> **Aim 1**
In the small-model findings, what score did TinyLlama-1.1B receive?

> **Selected passage**
━━━━━━━━━━━━━━━━━━━━━━━━━━━━━━

Tested 4 open-source small models: Qwen2.5-1.5B (47.4 points), Qwen2.5-0.5B (43.3), SmolLM-135M (43.3), TinyLlama-1.1B (37.6). Key findings:

1. Qwen1.5B's accuracy under Clean condition is only 15.8%, others are lower;
2. When giving correct answers, models are 100% vulnerable to misleading prompts;
3. 81-82% of failure cases are due to 'confusion' rather than shortcut dependence, challenging the 'cheating' assumption of small models.

In-depth analysis of the model's interior through three methods:

• Activation Extraction: Compare activation patterns at different layers to identify neural activity differences between correct and incorrect reasoning;
• Sparse Autoencoder Analysis: Extract interpretable features that explain the internal representation structure of the model;
• Activation Patching: Causal intervention to test the impact of specific layer activations on output, locating key components of reasoning.

━━━━━━━━━━━━━━━━━━━━━━━━━━━━━━

Word and element pointing entries

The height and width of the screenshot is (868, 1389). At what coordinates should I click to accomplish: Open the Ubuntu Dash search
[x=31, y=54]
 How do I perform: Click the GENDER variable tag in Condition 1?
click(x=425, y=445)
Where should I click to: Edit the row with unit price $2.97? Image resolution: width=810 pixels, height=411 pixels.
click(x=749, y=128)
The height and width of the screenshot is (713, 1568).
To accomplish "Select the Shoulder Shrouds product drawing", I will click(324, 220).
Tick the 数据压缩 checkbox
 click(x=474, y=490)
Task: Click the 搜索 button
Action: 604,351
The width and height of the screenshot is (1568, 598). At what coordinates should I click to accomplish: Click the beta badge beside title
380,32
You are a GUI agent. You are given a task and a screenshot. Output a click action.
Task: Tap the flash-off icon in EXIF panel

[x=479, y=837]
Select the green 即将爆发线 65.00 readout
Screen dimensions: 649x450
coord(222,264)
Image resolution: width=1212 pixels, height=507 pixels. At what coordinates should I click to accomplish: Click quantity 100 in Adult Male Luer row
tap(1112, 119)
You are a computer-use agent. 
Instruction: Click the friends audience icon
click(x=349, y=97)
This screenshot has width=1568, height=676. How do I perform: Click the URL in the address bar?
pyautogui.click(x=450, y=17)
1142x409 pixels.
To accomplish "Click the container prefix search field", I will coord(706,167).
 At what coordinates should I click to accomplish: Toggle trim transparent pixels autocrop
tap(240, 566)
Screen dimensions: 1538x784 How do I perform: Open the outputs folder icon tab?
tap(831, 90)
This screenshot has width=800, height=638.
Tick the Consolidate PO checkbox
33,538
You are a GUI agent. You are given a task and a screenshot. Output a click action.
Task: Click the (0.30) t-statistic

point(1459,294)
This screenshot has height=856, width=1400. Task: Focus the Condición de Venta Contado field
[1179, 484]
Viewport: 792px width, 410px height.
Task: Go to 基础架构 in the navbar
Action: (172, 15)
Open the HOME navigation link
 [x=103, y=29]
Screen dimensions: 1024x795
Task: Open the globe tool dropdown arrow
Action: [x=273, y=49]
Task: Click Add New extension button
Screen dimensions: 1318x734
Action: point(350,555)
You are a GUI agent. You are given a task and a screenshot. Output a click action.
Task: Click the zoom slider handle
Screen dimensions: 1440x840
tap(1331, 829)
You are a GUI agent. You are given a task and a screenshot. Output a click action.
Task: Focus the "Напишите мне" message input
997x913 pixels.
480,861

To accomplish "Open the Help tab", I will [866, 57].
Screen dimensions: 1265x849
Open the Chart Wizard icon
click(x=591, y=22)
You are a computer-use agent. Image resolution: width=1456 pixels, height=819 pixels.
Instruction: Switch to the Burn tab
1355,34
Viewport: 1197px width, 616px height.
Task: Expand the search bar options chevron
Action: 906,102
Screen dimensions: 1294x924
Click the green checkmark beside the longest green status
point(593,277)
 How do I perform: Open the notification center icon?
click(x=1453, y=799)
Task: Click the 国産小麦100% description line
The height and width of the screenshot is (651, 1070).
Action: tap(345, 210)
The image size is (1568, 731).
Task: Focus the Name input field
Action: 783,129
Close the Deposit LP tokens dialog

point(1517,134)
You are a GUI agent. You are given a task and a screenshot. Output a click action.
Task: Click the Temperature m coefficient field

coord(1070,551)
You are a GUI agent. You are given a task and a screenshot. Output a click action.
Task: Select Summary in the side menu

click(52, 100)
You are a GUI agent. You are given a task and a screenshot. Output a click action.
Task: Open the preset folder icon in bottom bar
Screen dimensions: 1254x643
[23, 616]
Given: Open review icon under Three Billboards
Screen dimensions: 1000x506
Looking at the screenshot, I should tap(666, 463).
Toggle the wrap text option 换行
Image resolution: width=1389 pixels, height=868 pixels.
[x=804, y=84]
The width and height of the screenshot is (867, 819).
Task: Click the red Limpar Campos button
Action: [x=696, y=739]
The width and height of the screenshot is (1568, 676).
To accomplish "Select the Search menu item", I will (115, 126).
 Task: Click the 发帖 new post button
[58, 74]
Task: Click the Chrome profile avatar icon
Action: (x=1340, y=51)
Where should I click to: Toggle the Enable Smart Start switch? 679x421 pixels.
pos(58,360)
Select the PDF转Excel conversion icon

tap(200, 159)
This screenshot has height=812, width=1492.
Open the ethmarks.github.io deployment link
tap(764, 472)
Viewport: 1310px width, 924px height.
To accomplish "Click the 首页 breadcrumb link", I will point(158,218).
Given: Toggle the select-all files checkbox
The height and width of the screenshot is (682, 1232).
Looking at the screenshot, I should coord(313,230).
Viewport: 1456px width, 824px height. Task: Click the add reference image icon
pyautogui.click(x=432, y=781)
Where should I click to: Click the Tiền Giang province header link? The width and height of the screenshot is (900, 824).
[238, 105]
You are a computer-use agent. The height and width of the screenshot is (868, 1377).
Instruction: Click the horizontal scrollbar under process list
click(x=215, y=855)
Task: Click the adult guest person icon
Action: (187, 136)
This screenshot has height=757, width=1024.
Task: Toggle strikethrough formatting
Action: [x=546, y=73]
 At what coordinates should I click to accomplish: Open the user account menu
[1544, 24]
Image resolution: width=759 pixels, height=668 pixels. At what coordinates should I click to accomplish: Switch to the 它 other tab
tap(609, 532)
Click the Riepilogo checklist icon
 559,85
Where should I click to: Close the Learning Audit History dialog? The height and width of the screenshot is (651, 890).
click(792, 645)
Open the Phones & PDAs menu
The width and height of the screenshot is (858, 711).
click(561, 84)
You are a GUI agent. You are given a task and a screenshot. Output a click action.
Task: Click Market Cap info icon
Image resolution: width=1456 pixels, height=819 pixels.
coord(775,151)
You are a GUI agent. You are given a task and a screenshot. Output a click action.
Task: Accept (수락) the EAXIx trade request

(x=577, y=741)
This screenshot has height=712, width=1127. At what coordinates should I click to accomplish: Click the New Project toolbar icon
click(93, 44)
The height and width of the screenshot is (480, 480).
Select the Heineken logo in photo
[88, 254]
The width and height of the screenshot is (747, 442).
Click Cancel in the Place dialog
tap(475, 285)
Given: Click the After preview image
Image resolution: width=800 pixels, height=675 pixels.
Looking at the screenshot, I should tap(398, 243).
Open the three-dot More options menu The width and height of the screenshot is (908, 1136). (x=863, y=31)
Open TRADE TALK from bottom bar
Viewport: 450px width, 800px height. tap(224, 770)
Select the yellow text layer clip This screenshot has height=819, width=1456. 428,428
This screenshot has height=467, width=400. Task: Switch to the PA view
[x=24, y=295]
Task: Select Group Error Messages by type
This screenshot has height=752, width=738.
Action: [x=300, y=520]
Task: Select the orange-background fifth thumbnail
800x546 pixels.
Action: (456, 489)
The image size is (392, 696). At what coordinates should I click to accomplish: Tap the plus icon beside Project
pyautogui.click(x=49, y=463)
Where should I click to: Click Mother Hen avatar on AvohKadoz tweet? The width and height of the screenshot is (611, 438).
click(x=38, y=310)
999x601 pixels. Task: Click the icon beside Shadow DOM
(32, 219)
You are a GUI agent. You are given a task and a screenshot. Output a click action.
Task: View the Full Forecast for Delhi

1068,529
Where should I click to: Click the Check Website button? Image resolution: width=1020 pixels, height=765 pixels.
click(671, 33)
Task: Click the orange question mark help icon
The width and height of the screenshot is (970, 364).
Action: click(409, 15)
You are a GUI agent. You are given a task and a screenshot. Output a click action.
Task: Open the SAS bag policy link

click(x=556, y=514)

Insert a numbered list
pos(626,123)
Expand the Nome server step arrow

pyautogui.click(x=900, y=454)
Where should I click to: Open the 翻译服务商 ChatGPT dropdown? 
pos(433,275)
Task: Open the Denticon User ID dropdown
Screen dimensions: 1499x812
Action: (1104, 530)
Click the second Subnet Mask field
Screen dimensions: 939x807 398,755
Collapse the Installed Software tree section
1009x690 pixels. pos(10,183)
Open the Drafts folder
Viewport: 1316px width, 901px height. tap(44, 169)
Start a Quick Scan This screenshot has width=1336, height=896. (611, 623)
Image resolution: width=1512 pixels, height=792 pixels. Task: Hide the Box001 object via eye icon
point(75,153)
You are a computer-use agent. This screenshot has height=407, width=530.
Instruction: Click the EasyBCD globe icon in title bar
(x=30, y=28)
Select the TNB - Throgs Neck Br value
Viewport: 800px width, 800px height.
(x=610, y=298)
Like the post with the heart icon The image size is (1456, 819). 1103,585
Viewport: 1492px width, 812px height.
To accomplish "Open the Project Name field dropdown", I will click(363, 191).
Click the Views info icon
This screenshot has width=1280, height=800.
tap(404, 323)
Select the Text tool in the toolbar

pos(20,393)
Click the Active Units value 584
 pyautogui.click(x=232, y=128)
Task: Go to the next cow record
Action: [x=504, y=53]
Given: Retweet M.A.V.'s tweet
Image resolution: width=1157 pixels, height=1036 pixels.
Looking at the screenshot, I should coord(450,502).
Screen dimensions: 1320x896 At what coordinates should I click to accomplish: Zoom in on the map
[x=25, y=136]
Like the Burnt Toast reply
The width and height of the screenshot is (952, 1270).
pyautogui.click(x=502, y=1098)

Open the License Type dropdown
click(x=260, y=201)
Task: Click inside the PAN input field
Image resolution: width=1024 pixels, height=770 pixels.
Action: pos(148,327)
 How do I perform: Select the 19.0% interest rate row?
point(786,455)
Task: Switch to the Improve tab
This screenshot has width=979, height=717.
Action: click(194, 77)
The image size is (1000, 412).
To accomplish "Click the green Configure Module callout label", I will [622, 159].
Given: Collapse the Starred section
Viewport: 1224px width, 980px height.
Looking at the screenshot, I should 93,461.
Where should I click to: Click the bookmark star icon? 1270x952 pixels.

━━━━━━━━━━━━━━━━━━━━━━━━━━━━━━

> **Aim 2**
Put the stretch of the records from the line that contains "Screen dimensions: 1538x784" through the line that contains "point(1459,294)" into a Markdown table with the columns No. and Line, one row per line, leaving out blank lines.

> **Full response 1**
37.6

> **Full response 2**
| No. | Line |
|---|---|
| 1 | Screen dimensions: 1538x784 How do I perform: Open the outputs folder icon tab? |
| 2 | tap(831, 90) |
| 3 | This screenshot has width=800, height=638. |
| 4 | Tick the Consolidate PO checkbox |
| 5 | 33,538 |
| 6 | You are a GUI agent. You are given a task and a screenshot. Output a click action. |
| 7 | Task: Click the (0.30) t-statistic |
| 8 | point(1459,294) |